___ QUOTED PASSAGE ___

Enlarge / Cranes stand at the construction site for Southern Co.’s Kemper County power plant near Meridian, Miss., on Tuesday, Feb. 25, 2014. (credit: Gary Tramontina/Bloomberg via Getty Images)

Earlier this week, the Department of Justice (DOJ) notified Southern Company that it is opening an investigation “related to the Kemper County energy facility,” according to Southern’s most recent financial statement (PDF).

The Mississippi-based facility had received $387 million in federal grants to build a state-of-the-art coal gasification and carbon-capture power plant (otherwise known as an Integrated Gasification Combined Cycle, or IGCC, plant). But in 2017, Southern’s subsidiary, Mississippi Power, decided to scrap the cutting-edge tech and only use the power plant to burn cheaper natural gas, in a major blow to the proponents of carbon capture.

Bad timing

Kemper was a complicated project. It was located near a lignite coal mine, which was intended to serve Kemper exclusively. Lignite is a low-grade coal compared to the anthracite and bituminous coal that’s found in Wyoming and Montana, so Kemper planned to synthetically transform the plentiful local coal to gas. The plant would then burn the syngas in a turbine, strip the carbon dioxide (CO2) from the power plant’s flue, and send that CO2 through a pipeline to an oilfield where it would be used for enhanced oil recovery. (That is, CO2 is forced down into an oil well to increase the pressure of the well so more oil can be recovered.)

___

*TASK OBJECTIVE*
Repeat word for word the passage of the Kemper article that opens with the words containing "The Mississippi-based facility" and closes with "of carbon capture.". Rely only on the Kemper article.

___ INFORMATION PROVIDED ___

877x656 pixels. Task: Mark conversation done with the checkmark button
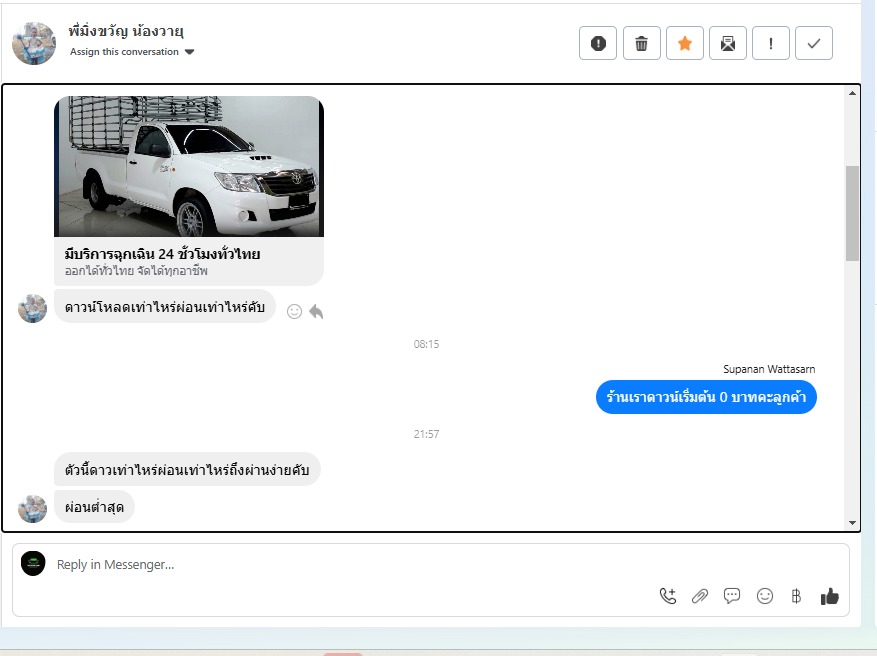pos(814,43)
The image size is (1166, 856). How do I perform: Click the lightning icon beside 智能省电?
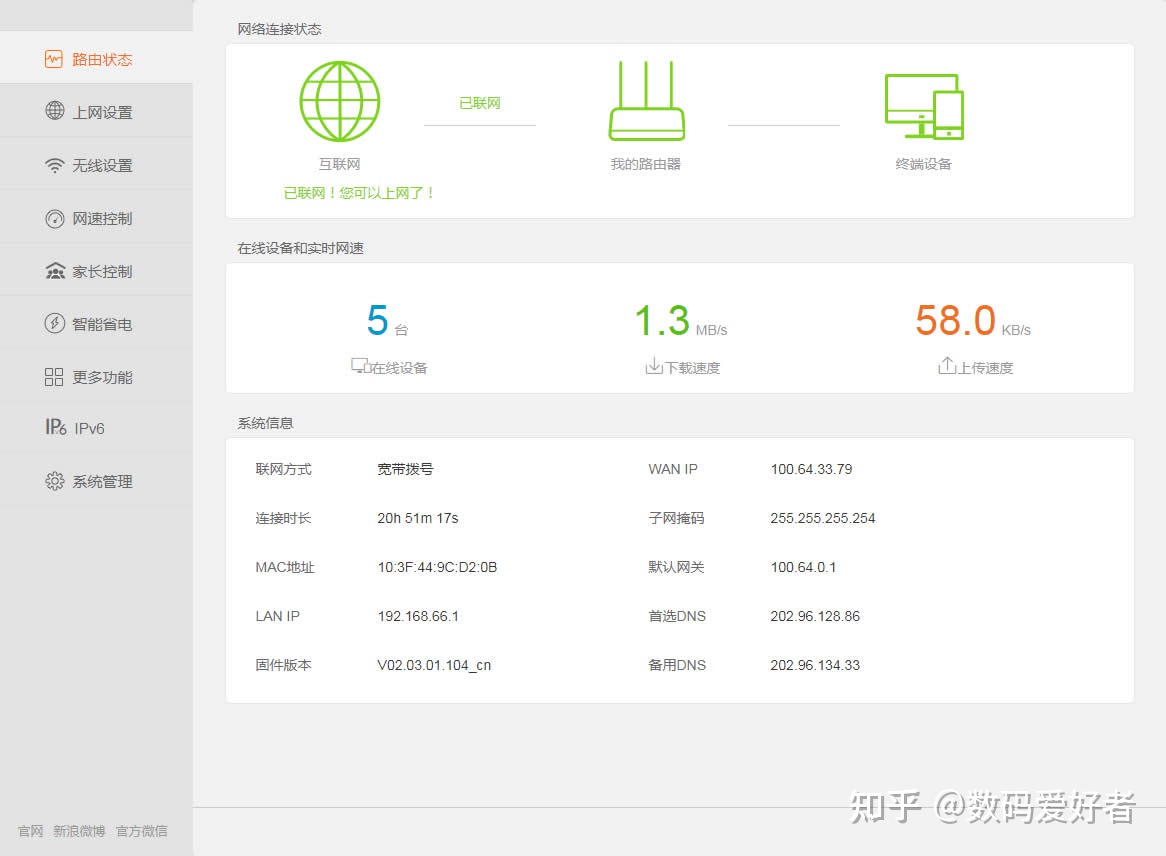(x=55, y=324)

___

*FULL SOLUTION*
The Mississippi-based facility had received $387 million in federal grants to build a state-of-the-art coal gasification and carbon-capture power plant (otherwise known as an Integrated Gasification Combined Cycle, or IGCC, plant). But in 2017, Southern’s subsidiary, Mississippi Power, decided to scrap the cutting-edge tech and only use the power plant to burn cheaper natural gas, in a major blow to the proponents of carbon capture.